## Your task
Please find every line in the items below that contains the string "what", and copy each one out. Match case exactly.
--- Start Material for the task ---
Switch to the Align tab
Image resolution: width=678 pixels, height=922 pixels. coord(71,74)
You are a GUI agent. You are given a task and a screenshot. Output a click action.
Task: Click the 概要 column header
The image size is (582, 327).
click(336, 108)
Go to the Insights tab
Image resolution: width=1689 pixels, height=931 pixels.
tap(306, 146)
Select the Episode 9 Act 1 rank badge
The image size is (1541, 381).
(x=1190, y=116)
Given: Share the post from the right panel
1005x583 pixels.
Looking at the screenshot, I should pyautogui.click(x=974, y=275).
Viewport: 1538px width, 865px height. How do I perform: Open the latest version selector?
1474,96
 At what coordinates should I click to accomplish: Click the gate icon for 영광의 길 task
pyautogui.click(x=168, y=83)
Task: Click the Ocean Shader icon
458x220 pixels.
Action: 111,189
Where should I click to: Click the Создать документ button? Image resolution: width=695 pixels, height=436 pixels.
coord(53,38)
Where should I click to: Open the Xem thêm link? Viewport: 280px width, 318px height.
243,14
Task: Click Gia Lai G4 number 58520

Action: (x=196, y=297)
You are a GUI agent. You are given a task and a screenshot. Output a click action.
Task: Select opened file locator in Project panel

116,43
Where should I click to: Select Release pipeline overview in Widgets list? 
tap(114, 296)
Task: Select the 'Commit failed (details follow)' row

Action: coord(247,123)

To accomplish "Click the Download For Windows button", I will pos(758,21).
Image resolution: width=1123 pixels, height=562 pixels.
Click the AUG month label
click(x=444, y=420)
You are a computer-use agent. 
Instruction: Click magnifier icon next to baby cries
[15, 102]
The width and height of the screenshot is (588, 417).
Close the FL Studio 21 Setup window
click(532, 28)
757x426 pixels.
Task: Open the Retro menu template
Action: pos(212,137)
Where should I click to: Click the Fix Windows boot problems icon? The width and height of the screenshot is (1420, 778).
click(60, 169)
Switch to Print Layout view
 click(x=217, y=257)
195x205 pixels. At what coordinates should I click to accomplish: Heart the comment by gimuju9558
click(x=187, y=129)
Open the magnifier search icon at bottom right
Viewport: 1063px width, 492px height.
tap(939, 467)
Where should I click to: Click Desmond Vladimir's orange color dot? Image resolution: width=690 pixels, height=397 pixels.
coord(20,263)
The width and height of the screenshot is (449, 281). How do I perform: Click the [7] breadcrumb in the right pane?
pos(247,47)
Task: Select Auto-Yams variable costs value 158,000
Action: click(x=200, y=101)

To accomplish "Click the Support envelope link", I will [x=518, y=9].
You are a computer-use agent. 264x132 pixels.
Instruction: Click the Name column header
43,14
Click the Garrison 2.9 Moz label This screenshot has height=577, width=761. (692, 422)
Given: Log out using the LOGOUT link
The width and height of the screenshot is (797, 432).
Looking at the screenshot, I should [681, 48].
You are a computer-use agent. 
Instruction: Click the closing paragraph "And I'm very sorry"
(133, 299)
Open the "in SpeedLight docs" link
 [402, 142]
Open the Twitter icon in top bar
--- End Material for the task ---
## Finished answer
 At what coordinates should I click to accomplish: Click the gate icon for 영광의 길 task
195x205 pixels. At what coordinates should I click to accomplish: Heart the comment by gimuju9558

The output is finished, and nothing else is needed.